Extrait du document.

■ ■ ■ ■ ■ ■ ■

Entretien réalisé le vendredi 27 septembre en fin de journée, par téléphone et en roumain.
Après un premier échange en avril 2021 avec Răzvan Rughiniș, cofondateur du programme éducatif Innovation Labs, rencontre avec Daniel Rosner, l’autre cofondateur, également chargé de cours à la Faculté d’informatique de l’université Politehnica de Bucarest. À nouveau, il sera question de notre rapport au progrès technique…
Lors de notre précédent entretien avec Răzvan Rughiniș, celui-ci affirmait qu’une méfiance s’était installée, que les gens s’interrogeaient sur les conséquences de progrès toujours plus rapides… « L’humanité connaît la période la plus faste de son histoire. Pourtant, on observe partout une baisse dramatique du niveau de satisfaction personnelle. » Quelle est votre opinion face à cette dichotomie croissante entre les progrès techniques et le bien-être de façon générale ?

■ ■ ■ ■ ■ ■ ■

Extrait des données.
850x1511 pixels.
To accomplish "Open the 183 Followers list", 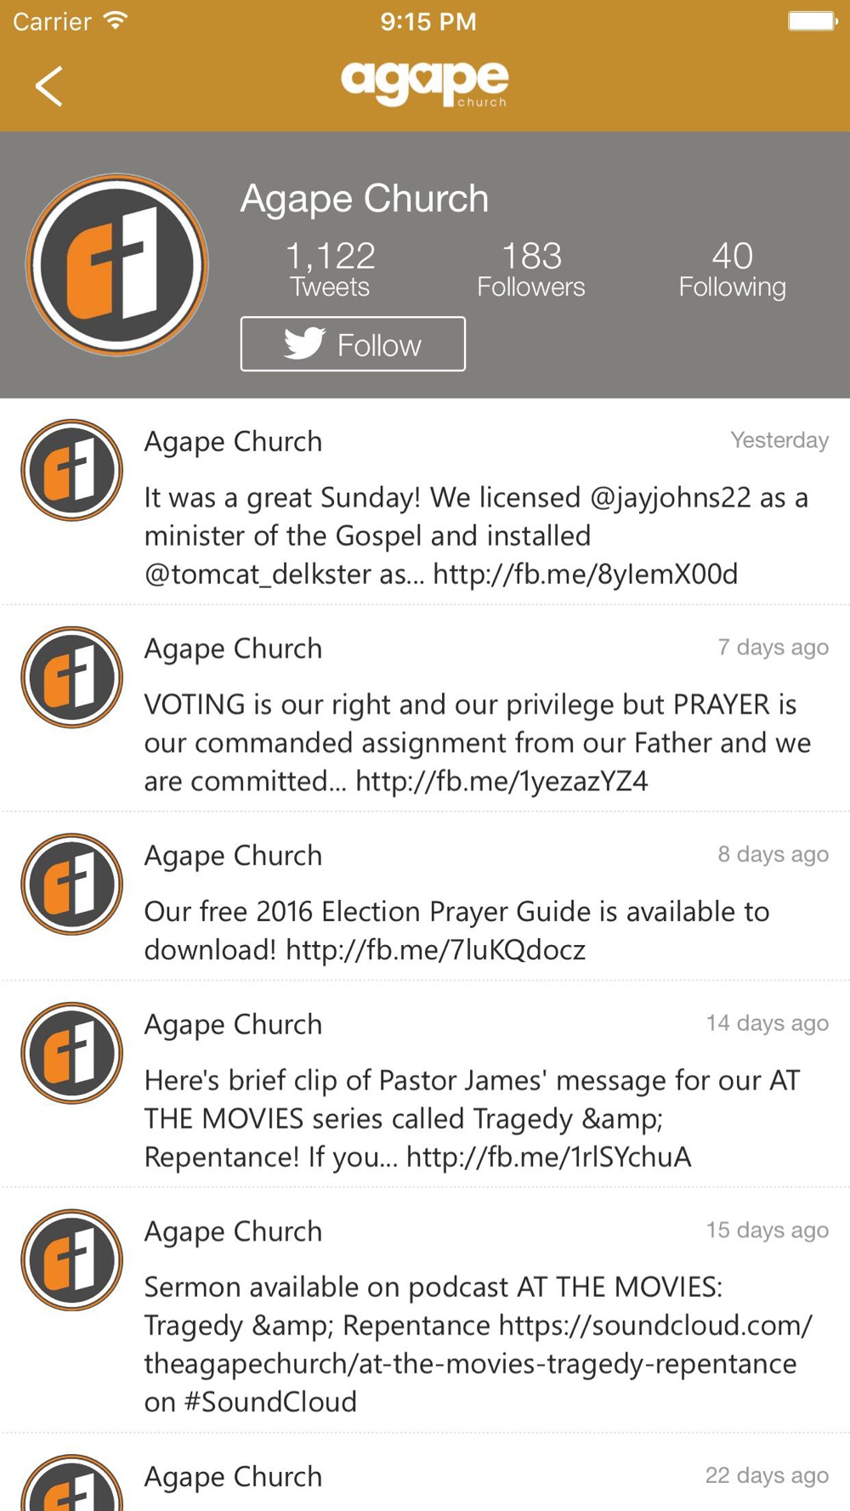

■ ■ ■ ■ ■ ■ ■

Travail demandé.
Recopiez fidèlement le passage de l'entretien qui va de « Entretien réalisé le » jusqu'à « façon générale ? » inclus. Les lignes n'interviennent en rien dans ce travail.

Réponse complète.
Entretien réalisé le vendredi 27 septembre en fin de journée, par téléphone et en roumain.
Après un premier échange en avril 2021 avec Răzvan Rughiniș, cofondateur du programme éducatif Innovation Labs, rencontre avec Daniel Rosner, l’autre cofondateur, également chargé de cours à la Faculté d’informatique de l’université Politehnica de Bucarest. À nouveau, il sera question de notre rapport au progrès technique…
Lors de notre précédent entretien avec Răzvan Rughiniș, celui-ci affirmait qu’une méfiance s’était installée, que les gens s’interrogeaient sur les conséquences de progrès toujours plus rapides… « L’humanité connaît la période la plus faste de son histoire. Pourtant, on observe partout une baisse dramatique du niveau de satisfaction personnelle. » Quelle est votre opinion face à cette dichotomie croissante entre les progrès techniques et le bien-être de façon générale ?